- Task instructions:
If a line in the records below holds the string "will", count it; give only the total.

(Collected data entries)
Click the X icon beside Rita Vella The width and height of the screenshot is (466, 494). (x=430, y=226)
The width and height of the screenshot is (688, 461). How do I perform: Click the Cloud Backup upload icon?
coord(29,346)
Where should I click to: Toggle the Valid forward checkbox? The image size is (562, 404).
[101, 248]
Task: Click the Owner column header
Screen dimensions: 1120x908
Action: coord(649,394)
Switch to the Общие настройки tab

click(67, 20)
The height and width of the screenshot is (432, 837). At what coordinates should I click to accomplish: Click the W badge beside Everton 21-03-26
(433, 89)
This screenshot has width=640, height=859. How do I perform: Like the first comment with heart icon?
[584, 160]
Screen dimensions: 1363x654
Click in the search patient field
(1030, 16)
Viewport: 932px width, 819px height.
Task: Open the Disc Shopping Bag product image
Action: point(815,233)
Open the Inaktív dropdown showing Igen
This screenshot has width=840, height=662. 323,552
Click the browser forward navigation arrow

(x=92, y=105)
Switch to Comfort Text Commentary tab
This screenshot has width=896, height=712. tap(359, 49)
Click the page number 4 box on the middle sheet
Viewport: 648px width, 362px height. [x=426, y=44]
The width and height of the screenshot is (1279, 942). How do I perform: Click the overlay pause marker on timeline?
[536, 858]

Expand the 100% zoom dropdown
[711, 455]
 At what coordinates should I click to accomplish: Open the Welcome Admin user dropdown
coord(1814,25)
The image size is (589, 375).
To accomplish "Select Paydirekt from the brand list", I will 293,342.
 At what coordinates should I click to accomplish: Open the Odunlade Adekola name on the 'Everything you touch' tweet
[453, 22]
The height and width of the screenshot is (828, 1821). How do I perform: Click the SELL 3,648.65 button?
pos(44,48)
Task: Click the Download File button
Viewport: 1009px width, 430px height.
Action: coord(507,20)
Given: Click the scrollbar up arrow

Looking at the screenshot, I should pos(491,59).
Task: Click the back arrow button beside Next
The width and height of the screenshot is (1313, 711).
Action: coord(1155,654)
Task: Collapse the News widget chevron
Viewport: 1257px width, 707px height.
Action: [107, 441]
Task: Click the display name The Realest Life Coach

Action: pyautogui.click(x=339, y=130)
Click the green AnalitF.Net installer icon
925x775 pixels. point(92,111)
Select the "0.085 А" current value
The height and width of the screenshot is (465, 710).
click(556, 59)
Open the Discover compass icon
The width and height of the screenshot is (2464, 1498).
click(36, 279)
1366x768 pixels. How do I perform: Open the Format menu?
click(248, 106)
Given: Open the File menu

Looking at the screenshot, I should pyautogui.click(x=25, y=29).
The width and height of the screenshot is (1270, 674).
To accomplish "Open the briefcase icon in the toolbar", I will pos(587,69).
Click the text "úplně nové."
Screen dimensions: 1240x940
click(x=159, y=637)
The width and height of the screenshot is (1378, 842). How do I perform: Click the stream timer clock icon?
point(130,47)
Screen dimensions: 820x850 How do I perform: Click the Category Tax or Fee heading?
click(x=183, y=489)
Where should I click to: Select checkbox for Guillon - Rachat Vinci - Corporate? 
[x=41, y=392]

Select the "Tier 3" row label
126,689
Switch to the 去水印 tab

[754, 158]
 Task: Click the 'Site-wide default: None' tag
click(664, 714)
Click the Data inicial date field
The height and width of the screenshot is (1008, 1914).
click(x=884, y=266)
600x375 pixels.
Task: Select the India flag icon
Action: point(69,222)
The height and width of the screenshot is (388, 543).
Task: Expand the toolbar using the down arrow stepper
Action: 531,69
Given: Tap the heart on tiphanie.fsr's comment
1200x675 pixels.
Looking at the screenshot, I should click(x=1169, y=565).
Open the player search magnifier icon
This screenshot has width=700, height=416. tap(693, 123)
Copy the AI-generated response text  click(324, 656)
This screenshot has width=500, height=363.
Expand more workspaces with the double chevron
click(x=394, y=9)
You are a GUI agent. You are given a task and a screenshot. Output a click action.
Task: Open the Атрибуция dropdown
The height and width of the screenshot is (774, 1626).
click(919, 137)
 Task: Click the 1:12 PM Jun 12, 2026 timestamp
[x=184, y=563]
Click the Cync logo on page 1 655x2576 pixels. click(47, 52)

- Result:
2